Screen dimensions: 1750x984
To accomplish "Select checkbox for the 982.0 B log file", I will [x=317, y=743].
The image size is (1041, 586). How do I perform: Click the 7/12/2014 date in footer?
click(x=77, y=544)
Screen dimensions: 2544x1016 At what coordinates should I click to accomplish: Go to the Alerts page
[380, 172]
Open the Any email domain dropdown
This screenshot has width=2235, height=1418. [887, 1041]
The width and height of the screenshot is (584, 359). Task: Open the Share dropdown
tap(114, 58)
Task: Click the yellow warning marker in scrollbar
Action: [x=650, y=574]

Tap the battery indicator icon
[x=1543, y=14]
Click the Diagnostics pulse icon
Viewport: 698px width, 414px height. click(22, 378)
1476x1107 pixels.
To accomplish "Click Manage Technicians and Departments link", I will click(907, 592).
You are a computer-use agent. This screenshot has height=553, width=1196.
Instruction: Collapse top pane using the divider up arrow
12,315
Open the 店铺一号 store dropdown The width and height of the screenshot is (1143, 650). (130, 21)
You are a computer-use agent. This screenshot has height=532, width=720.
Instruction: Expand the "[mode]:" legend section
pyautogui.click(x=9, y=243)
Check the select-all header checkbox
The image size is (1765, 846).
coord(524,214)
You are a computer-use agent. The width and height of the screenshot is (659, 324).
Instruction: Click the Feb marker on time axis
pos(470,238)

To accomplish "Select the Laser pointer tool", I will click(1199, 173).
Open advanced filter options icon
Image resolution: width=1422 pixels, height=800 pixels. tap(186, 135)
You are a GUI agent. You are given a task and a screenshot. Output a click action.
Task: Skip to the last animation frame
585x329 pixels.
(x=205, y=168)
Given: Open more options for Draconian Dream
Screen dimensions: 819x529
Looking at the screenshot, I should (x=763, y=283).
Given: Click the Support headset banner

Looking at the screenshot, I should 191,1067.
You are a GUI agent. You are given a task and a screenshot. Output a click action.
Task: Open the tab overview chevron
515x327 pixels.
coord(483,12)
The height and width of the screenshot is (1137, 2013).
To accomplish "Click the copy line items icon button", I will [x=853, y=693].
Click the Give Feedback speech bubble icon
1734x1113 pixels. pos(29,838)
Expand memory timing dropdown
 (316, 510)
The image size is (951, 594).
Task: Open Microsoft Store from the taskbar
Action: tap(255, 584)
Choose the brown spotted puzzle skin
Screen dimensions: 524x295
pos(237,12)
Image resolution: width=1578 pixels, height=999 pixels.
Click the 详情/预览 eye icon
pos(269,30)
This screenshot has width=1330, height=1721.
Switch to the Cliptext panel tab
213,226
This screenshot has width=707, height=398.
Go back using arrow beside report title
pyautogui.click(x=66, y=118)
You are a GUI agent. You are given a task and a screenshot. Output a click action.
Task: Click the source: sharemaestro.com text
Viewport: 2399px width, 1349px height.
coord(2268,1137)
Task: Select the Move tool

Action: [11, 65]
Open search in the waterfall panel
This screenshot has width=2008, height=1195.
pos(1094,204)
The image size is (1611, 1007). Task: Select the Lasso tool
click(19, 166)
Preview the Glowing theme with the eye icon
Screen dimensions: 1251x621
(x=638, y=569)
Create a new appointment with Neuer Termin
################
**Task directions**. Make an exact copy of all the lines above.

**Result of the task**.
Screen dimensions: 1750x984
To accomplish "Select checkbox for the 982.0 B log file", I will [x=317, y=743].
The image size is (1041, 586). How do I perform: Click the 7/12/2014 date in footer?
click(x=77, y=544)
Screen dimensions: 2544x1016 At what coordinates should I click to accomplish: Go to the Alerts page
[380, 172]
Open the Any email domain dropdown
This screenshot has width=2235, height=1418. [887, 1041]
The width and height of the screenshot is (584, 359). Task: Open the Share dropdown
tap(114, 58)
Task: Click the yellow warning marker in scrollbar
Action: [x=650, y=574]

Tap the battery indicator icon
[x=1543, y=14]
Click the Diagnostics pulse icon
Viewport: 698px width, 414px height. click(22, 378)
1476x1107 pixels.
To accomplish "Click Manage Technicians and Departments link", I will click(907, 592).
You are a computer-use agent. This screenshot has height=553, width=1196.
Instruction: Collapse top pane using the divider up arrow
12,315
Open the 店铺一号 store dropdown The width and height of the screenshot is (1143, 650). (130, 21)
You are a computer-use agent. This screenshot has height=532, width=720.
Instruction: Expand the "[mode]:" legend section
pyautogui.click(x=9, y=243)
Check the select-all header checkbox
The image size is (1765, 846).
coord(524,214)
You are a computer-use agent. The width and height of the screenshot is (659, 324).
Instruction: Click the Feb marker on time axis
pos(470,238)

To accomplish "Select the Laser pointer tool", I will click(1199, 173).
Open advanced filter options icon
Image resolution: width=1422 pixels, height=800 pixels. tap(186, 135)
You are a GUI agent. You are given a task and a screenshot. Output a click action.
Task: Skip to the last animation frame
585x329 pixels.
(x=205, y=168)
Given: Open more options for Draconian Dream
Screen dimensions: 819x529
Looking at the screenshot, I should (x=763, y=283).
Given: Click the Support headset banner

Looking at the screenshot, I should 191,1067.
You are a GUI agent. You are given a task and a screenshot. Output a click action.
Task: Open the tab overview chevron
515x327 pixels.
coord(483,12)
The height and width of the screenshot is (1137, 2013).
To accomplish "Click the copy line items icon button", I will [x=853, y=693].
Click the Give Feedback speech bubble icon
1734x1113 pixels. pos(29,838)
Expand memory timing dropdown
 (316, 510)
The image size is (951, 594).
Task: Open Microsoft Store from the taskbar
Action: tap(255, 584)
Choose the brown spotted puzzle skin
Screen dimensions: 524x295
pos(237,12)
Image resolution: width=1578 pixels, height=999 pixels.
Click the 详情/预览 eye icon
pos(269,30)
This screenshot has width=1330, height=1721.
Switch to the Cliptext panel tab
213,226
This screenshot has width=707, height=398.
Go back using arrow beside report title
pyautogui.click(x=66, y=118)
You are a GUI agent. You are given a task and a screenshot. Output a click action.
Task: Click the source: sharemaestro.com text
Viewport: 2399px width, 1349px height.
coord(2268,1137)
Task: Select the Move tool

Action: [11, 65]
Open search in the waterfall panel
This screenshot has width=2008, height=1195.
pos(1094,204)
The image size is (1611, 1007). Task: Select the Lasso tool
click(19, 166)
Preview the Glowing theme with the eye icon
Screen dimensions: 1251x621
(x=638, y=569)
Create a new appointment with Neuer Termin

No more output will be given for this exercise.